İngiltere için felaket olacağını May zaten söylüyor. Ekonomik açıdan kişi başına ödenecek faturanın 700 pound’dan 1100’e yükselmesi (anlaşma halinde ödenecek 47 milyar pound tazminattan öngörülemez miktarlara yelken açılması), resesyon, işsizlik, küresel finans aktörlerinin İngiltere dışındaki adreslere şimdiden taşınması. Daha da beteri Büyük Britanya İmparatorluğu düşünün sona ermesi. Diğer ifadesi ile İrlanda, İskoçya, Galler, Cebeli Tarık ayrılıkçı hareketlerinin öngörülemeyen sonuçlarıyla yüzleşme.

• 29 Mart yaklaştıkça ikinci bir referandum gündeme gelirse süreç nasıl işler?

Herhalde May artık ortalarda gözükmez. İlk referandumu demokrasinin gereği diye işleyen ve bunun için bugüne gelinmesine yol açan May yerine yeni bir Muhafazakar Parti lideri ortaya çıkabilir. Ama İşçi Partisi lider Jeremy Corbyn’in çağrılarını da göz ardı etmemek gerekir.

• İkinci bir güven oylaması çağrısında May yine kazanıp yoluna devam eder mi, yoksa erken seçim yolu gözükür mü, parlamentodaki havayı nasıl okuyorsunuz?

İşçi Partisi lideri ilk oylamadan sonra erken seçim çağrısı yapmaya devam etti. Evet belki May güven oylamasını atlattı ama, sorun çözülmüş değil. Şu an itibarı ile kaotik bir süreç var. Sorunuza net bir cevap mümkün değil.

• Birleşik Krallık’ın parçası Kuzey İrlanda ile AB üyesi İrlanda Cumhuriyeti arasında fiziki sınır olmamasını garanti etmeyi amaçlayan ‘Backstop’ tedbir uygulamasını nasıl değerlendiriyorsunuz? Hem AB’yi hem İrlanda Cumhuriyeti’ni hem de Kuzey İrlanda tarafını memnun edecek bir formül bulunması elzem, zira Brexit’e dair öngörülen tüm bu senaryoların başlıca etkenlerinden biri de bu sanırım..

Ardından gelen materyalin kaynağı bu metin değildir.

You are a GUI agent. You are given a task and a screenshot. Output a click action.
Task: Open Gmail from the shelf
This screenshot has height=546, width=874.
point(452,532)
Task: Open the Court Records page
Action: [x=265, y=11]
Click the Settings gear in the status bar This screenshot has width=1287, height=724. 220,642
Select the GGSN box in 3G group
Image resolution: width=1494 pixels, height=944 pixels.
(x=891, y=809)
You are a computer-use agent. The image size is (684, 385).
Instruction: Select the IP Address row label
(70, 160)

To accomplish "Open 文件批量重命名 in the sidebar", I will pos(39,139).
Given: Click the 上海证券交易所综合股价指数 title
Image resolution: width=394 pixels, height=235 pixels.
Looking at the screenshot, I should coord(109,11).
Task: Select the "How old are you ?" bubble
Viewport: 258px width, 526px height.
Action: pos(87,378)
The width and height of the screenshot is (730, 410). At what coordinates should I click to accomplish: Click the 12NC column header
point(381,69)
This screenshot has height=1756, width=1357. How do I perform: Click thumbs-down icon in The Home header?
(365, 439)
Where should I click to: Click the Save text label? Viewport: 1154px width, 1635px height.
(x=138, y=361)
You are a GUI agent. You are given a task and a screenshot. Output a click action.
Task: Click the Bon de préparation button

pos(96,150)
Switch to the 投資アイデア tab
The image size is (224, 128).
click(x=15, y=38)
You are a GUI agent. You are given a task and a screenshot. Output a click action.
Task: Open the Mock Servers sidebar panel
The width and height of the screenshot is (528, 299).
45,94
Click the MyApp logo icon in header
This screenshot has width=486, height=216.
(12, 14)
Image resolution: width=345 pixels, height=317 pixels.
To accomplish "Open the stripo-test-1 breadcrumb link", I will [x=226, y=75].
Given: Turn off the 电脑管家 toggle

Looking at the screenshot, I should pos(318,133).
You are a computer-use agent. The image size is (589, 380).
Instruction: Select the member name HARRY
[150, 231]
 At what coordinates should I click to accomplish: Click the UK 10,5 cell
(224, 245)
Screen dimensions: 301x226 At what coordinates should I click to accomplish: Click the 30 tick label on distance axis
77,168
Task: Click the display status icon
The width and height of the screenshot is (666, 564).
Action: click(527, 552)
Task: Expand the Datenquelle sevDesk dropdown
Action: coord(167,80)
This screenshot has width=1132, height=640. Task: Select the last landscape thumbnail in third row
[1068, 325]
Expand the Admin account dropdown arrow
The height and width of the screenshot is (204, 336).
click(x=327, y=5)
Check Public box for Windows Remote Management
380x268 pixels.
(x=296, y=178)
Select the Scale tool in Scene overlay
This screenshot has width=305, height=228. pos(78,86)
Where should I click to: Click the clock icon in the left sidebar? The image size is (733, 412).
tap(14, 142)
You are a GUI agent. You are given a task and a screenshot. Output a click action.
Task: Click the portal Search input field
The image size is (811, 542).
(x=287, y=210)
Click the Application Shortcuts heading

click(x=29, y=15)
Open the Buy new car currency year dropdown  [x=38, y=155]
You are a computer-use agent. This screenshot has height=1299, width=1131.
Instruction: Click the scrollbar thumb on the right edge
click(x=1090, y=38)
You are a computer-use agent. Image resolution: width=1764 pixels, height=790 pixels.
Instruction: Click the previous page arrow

Galiba sorunuza yukarıda cevap vermiştim. May’in ortaya koyduğu Birleşik Krallığın bölünme korkusu ile ilgili. Peki bir an düşünelim. Yılda Birleşik Krallığa giren TIR sayısı 1 milyon 400 bin (çıkanlar hariç). İrlanda’da her şeyin eskisi gibi devam ettiği, Brexit sonrası sınır kontrollerinin tekrar tesis edildiği bir İngiltere sizce nasıl bir ülke olabilir? Şu anda dünyada güneş İngiltere’nin üstünde çok hızlı batacakmış gibi duruyor. Bunları alt alta yazdığınızda. İngiltere’nin imdadına yetişen Avrupa Adalet Divanı’nın kurucu Antlaşma’nın 50. Maddesini yorumlayan kararı. Diğer ifadesi ile İngiltere ayrılık kararını geri çekerse, kaldığı yerden tam üyeliğe devam eder.

• Son olarak Brexit süreciyle birlikte gündeme gelen hükümet ile muhalefetin farklı noktalarda durduğu ‘Kanada’ ve ‘Norveç’ formüllerini biraz açar mısınız?

Her iki alternatifte İngiltere’yi tatmin etmez düşüncesindeyim. Bunlardan birisi Serbest Ticaret Bölgesi, diğeri ekonomik alan sözleşmesi. Karar alma sürecinde masada yoksanız, çıkarlarınızı kollayamazsınız. Bu aralar İngiliz araştırmacılarının Türkiye’yi mercek altına almalarının bu amaçla olduğu düşüncesindeyim.